Medicare covers the entire cost of the care for the first 20 days. For the next 80 days it will pay most of the cost; most supplemental health insurance policies cover the “patient paid” amount, but HMOs usually refuse to pay if the patient is not being served by a “preferred provider.”. No matter how extensive the medical need is for treatment, however, Medicare assumes no financial responsibility beyond the 100th day. For long rehabilitation stays, therefore, the patient either must pay for further care herself or qualify for Medicaid to continue such coverage.
That remains the law, but it has been interpreted (and even continues to be construed) as only applying if the skilled nursing care or therapies lead to an improvement in the patient’s condition. Thus, facilities and, indeed, many doctors, have understood the rule to be that if a patient’s condition “plateaus,” i.e. is not improving, Medicare’s support ends. Even today, the term “plateau” is part of “common knowledge,” an example of the fact that sometimes “common knowledge” is dead wrong.
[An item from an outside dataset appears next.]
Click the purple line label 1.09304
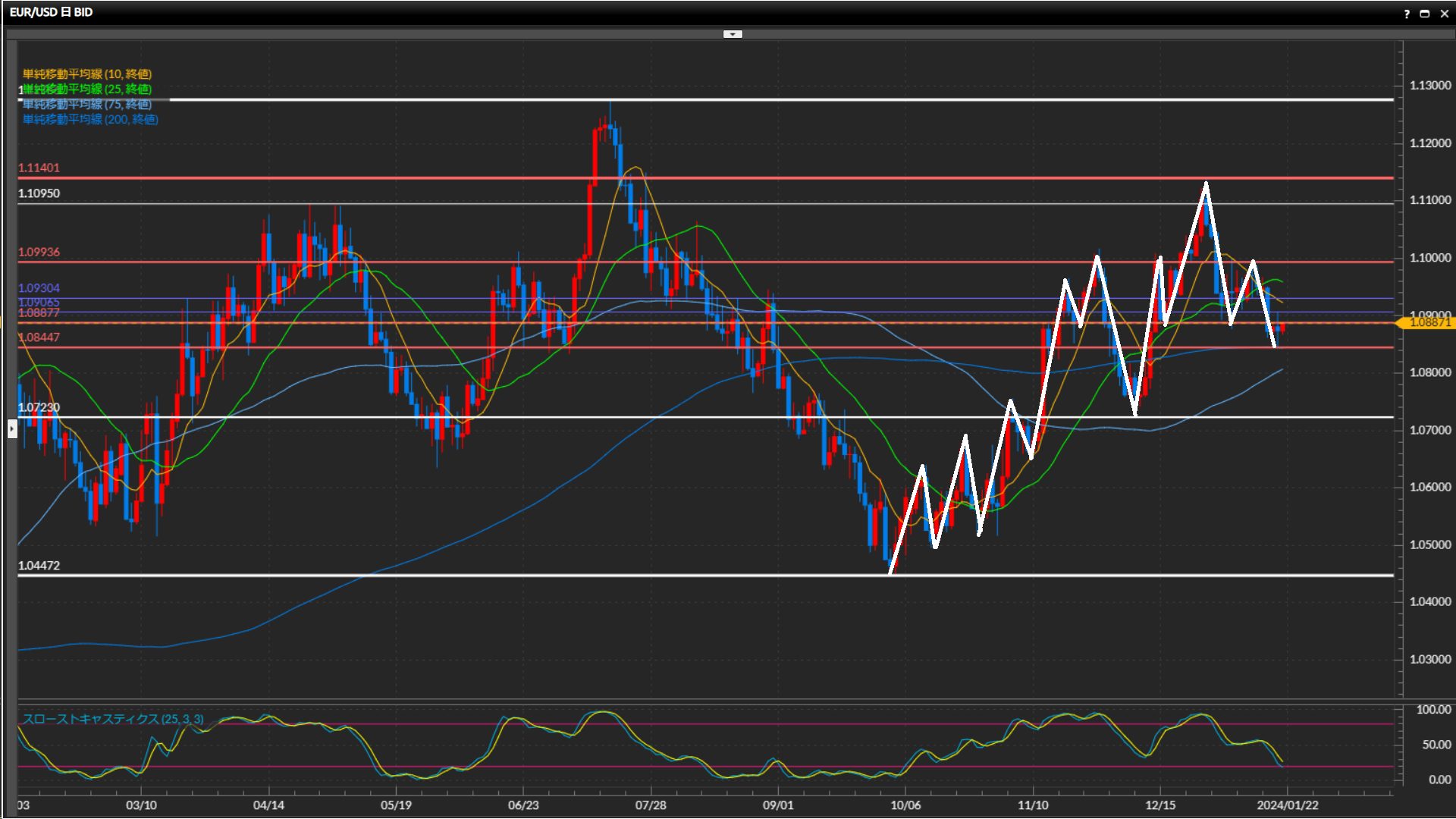Screen dimensions: 1456x819 39,288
The Center for Medicare Advocacy, headed by former NAELA President, Judy Stein, in 2011, filed a class action in the federal district court of Vermont, Jimmo v. Sebelius” on January 18, 2011 contending that the “plateau” standard discriminated against many patients, including those suffering from chronic diseases, for whom therapies, while they might not reverse their condition, could alleviate it. Plaintiffs reached a Settlement Agreement with the Centers of Medicare and Medicaid, whose abbreviated title is CMS, (for that reason the then head of the Department of Health and Welfare had been named nominal defendant) on October 16, 2012 which the judge approved on January 24, 2013. While the Settlement eliminated the “plateau” standard, and was retroactive, CMS needed time to amend its regulations; some facilities and others were not made aware of this fundamental change or didn’t understand that the change was retroactive while the CMS went about promulgating new regulations. That might account for why, even three and a half years after the Settlement was judicially approved, most persons you encounter at nursing homes and rehabilitation facilities still aren’t aware of the change.
To combat this inertia we encourage clients to make a copy of this or others’ statement about the law and present it, especially at “family meetings” designed either to discharge patients or announce that Medicare will no longer pay for the therapies or the cost of a nursing home bed because the patient has “plateaued.” It’s been gratifying to learn from many clients that, without resorting to legal action, they were able to persuade facilities to continue accepting Medicare payments for such services on the basis of a general memorandum we wrote..
Medicare was never considered a long-term source for funding nursing home expenses. But it is vital that our clients maximize their access to good therapies during those 100 days. Not paying $500/day is certainly one incentive. But a much greater one is to achieve as much physical independence as possible, obtaining good physical and occupational therapies. (“Occupational” therapies, incidentally, are not what I thought they were when I first encountered the term; I thought they had something to do with getting back to work! Rather, they retrain people on ways to adapt to new physical constraints by re-learning skills we take for granted when we are able-bodied.) Advocate for your active rehabilitation just as the Center for Medicare Advocacy did when it instigated this far-reaching victory.